EXERCISE
Reproduce everything from the line containing "The image size is (2576, 1296)." down to the line containing "[x=1358, y=213]", substituting "title bar" for "toolbar" and leaving everything else unchanged.

GIVEN ENTRIES
* Begin *
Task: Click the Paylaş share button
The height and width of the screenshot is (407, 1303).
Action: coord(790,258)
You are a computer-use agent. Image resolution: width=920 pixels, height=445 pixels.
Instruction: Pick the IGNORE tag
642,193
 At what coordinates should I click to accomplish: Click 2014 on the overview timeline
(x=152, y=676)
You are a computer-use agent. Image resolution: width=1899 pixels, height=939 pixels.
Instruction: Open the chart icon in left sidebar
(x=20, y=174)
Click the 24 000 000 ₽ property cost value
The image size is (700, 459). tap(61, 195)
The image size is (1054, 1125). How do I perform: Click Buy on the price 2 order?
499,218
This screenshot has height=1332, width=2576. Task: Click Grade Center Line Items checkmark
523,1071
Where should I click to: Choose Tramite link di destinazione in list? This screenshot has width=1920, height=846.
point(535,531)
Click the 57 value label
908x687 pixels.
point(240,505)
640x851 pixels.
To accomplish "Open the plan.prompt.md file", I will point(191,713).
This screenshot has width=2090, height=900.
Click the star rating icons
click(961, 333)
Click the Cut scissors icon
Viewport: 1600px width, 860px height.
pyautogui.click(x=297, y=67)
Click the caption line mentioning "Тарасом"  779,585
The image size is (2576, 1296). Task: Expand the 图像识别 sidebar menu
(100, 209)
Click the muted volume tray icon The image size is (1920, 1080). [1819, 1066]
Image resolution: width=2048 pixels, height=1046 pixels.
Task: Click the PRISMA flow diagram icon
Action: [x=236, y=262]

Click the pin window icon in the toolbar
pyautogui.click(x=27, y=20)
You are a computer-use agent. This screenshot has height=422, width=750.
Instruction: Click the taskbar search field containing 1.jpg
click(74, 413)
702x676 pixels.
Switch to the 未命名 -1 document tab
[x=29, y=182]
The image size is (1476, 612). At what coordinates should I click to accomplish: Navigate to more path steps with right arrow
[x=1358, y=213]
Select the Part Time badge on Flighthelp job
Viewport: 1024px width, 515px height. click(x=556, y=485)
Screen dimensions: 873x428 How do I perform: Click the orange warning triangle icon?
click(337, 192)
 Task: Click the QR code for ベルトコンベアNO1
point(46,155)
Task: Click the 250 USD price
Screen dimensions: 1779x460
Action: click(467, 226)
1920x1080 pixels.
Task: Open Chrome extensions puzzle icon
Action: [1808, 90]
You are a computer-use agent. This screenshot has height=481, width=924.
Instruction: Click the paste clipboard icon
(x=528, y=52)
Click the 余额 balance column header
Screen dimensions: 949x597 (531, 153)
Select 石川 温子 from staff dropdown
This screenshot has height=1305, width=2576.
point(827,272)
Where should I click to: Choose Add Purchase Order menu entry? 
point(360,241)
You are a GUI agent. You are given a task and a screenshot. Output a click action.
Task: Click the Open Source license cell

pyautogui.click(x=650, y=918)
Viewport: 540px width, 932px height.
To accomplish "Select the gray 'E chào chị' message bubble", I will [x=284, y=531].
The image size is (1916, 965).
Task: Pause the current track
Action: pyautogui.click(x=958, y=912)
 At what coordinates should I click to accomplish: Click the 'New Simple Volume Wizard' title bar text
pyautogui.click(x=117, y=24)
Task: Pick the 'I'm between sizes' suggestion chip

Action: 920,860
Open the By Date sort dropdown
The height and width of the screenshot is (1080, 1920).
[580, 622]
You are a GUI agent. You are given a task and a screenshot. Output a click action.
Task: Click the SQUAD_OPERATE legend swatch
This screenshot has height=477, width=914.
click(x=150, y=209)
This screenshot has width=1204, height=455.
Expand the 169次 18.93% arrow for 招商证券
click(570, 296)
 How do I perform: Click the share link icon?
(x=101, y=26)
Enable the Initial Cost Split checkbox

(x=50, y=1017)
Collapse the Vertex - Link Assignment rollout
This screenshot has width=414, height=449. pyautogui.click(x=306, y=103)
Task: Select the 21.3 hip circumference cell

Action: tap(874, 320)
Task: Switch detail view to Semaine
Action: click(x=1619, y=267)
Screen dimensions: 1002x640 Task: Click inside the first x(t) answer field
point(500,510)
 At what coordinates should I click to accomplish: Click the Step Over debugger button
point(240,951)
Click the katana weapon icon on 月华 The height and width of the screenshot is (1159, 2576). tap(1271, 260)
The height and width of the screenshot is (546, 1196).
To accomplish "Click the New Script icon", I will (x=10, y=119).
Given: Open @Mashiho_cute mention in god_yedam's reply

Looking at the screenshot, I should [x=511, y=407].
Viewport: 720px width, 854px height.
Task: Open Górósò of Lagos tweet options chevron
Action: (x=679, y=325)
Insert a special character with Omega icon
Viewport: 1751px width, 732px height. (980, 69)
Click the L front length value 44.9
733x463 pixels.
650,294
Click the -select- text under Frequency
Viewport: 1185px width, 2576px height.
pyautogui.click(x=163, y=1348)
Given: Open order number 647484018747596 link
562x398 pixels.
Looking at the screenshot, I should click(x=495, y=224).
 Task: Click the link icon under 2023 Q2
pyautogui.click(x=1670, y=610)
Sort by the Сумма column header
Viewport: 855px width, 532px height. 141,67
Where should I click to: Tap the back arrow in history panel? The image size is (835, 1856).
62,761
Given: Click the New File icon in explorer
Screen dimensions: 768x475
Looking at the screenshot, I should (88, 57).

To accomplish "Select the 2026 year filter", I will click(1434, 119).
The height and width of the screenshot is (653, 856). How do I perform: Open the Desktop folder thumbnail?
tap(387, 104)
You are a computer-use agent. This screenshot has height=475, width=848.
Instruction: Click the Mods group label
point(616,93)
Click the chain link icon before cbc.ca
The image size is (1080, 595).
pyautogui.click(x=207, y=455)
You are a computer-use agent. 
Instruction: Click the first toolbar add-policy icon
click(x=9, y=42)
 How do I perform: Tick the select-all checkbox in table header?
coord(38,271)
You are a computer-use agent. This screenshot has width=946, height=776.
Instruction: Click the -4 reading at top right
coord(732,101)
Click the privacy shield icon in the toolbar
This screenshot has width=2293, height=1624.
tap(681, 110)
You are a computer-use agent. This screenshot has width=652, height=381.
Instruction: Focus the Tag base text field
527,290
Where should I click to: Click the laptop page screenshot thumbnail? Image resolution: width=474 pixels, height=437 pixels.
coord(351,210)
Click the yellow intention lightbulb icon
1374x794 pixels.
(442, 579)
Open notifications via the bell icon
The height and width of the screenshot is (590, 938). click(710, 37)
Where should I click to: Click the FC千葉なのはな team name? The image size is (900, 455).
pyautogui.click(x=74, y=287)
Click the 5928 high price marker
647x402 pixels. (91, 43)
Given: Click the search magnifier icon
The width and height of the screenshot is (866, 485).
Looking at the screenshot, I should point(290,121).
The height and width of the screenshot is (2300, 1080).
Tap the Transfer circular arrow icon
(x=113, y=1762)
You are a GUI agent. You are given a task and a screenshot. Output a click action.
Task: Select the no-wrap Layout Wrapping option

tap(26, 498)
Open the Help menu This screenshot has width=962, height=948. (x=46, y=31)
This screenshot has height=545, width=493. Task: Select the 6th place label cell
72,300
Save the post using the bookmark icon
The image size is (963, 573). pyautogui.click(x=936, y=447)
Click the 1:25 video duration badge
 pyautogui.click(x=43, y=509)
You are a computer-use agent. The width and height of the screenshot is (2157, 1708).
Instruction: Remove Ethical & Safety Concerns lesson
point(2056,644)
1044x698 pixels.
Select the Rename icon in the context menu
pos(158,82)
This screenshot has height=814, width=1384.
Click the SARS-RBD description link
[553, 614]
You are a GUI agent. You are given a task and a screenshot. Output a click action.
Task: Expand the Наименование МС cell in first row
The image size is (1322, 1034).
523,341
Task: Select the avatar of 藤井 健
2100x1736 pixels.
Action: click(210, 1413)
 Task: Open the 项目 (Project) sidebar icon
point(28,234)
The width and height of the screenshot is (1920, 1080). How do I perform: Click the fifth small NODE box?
* End *
THE OUTPUT
The image size is (2576, 1296). Task: Expand the 图像识别 sidebar menu
(100, 209)
Click the muted volume tray icon The image size is (1920, 1080). [1819, 1066]
Image resolution: width=2048 pixels, height=1046 pixels.
Task: Click the PRISMA flow diagram icon
Action: [x=236, y=262]

Click the pin window icon in the title bar
pyautogui.click(x=27, y=20)
You are a computer-use agent. This screenshot has height=422, width=750.
Instruction: Click the taskbar search field containing 1.jpg
click(74, 413)
702x676 pixels.
Switch to the 未命名 -1 document tab
[x=29, y=182]
The image size is (1476, 612). At what coordinates should I click to accomplish: Navigate to more path steps with right arrow
[x=1358, y=213]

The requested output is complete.